Teacher forcing

I wanted to implement teacher forcing as in Pascanau et. al. JMLR so that we feed in the predicted previous label $y_hat_{t}$ instead of the ground-truth label $y_{t}$ . Any plans for adding this feature? I can work on the code if you provide pointers.

Note: I don’t know lua but am willing to try if I get some pointers

Hello! lua is very easy to jump in, don’t worry about this part! The idea seems close to distillation as in Sequence-Level Knowledge Distillation (Kim and Rush, EMNL 2016), isn’t it? Today we are doing distillation but as 2 steps process: first we train a model using ground truth (teacher), and then we train a second model (student) using teacher output - see Neural Machine Translation from Simplified Translations.

Do you have something different in mind? I can help implementing.

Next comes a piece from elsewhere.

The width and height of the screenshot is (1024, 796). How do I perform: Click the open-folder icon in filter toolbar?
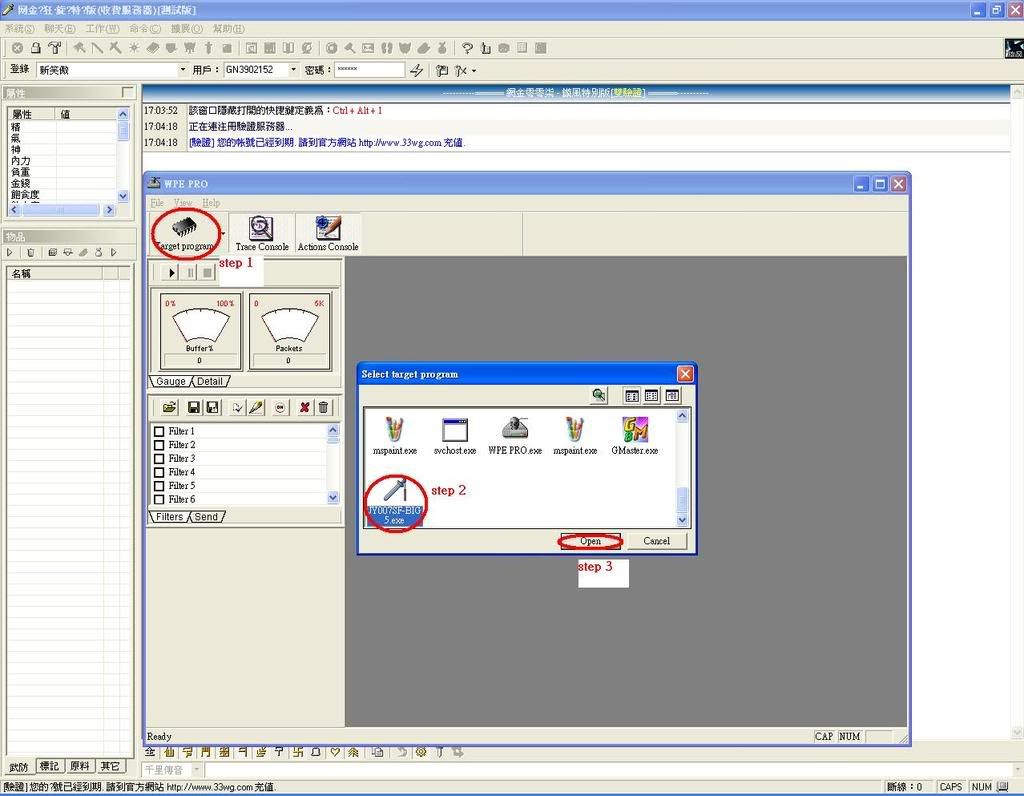coord(169,407)
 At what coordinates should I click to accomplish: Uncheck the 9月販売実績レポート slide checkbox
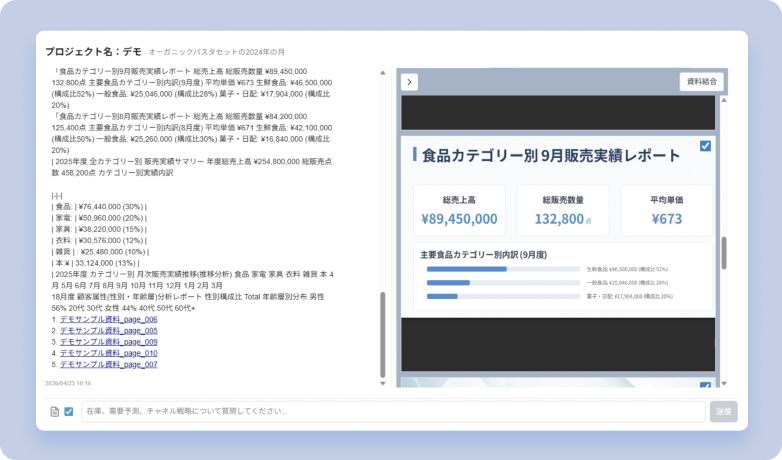[705, 146]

If I understand Sequence-Level Knowledge Distillation correctly, the idea there is to 1) generate simplified translations using a “teacher” network and then 2) train another (student) model with the simplified translations as the target sentences.

My use case is different. I want to tag all words in a sentence as color or person or location. During training I’ll have labels like:
Raw sentence:John painted a blue sky
Labels : John: Person, painted: none, ‘a: none’, ‘blue’: color, sky:none

During prediction I have partially labelled sentences ( say the label for color is available but not for person etc.)
Input sentence during prediction: Jane's dress is brown
Labels available : Jane's: not available, dress: not available, is: not available, brown: color

During beam search I want to force the label for brown to be color since I know the label for that word.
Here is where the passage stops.